++++ Provided passage

Despite high winds and hail the previous night, which broke windows and flattened fields on their farm, Linda and Bryce took time from chores to meet us outside the tiny town of Jennings. They took us on a tour of places Linda visits with her students for a class she calls “The Great Plains Experience.” We saw the now-vacant one-room school that children of Czech and German settlers attended through the eighth grade as well as cottonwood draws and upland sites where remains of mammoths have been unearthed. Most prized are remains found alongside stone tools, which some consider proof that the land has supported human habitation for at least ten millennia.
Bryce says, “Half the farmers in this county have mammoth teeth stashed in a box in the barn. What’s rare is to find them with clear signs of human life.”
“People didn’t leave a lot of signs,” Linda explains. “That’s a mark of sustainability—an efficient ecosystem.”
These are controversial matters. Not unlike the Boers of South Africa, some residents here prefer to believe the prairie wilderness was uninhabited when their ancestors arrived. Popular history, which my friends dispute, asserts that marauding bands of Cheyenne warriors invaded from the north to massacre peaceable white farmers. It’s a belief that’s used to dismiss native claims to the land throughout northwest Kansas.

2007 National Pow Wow, Grass Dancers, Washington, DC.
“In fact, they had always hunted here,” Linda says. “And there’s evidence of managed horticulture from before the days of the horse. This land was sacred for a long time.”

++++++++

> **What to work on**: Repeat the Kansas prairie passage, starting with "Despite high winds" and going on through "least ten millennia.", and swap "cottonwood" for "willow".

++++ Source material

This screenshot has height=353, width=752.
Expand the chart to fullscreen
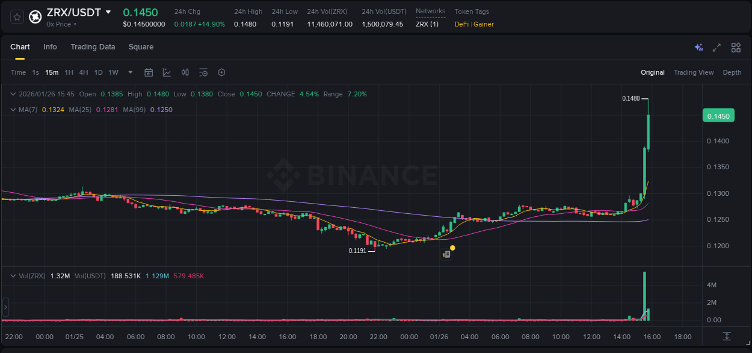coord(717,47)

++++++++

> **Solution below**:
Despite high winds and hail the previous night, which broke windows and flattened fields on their farm, Linda and Bryce took time from chores to meet us outside the tiny town of Jennings. They took us on a tour of places Linda visits with her students for a class she calls “The Great Plains Experience.” We saw the now-vacant one-room school that children of Czech and German settlers attended through the eighth grade as well as willow draws and upland sites where remains of mammoths have been unearthed. Most prized are remains found alongside stone tools, which some consider proof that the land has supported human habitation for at least ten millennia.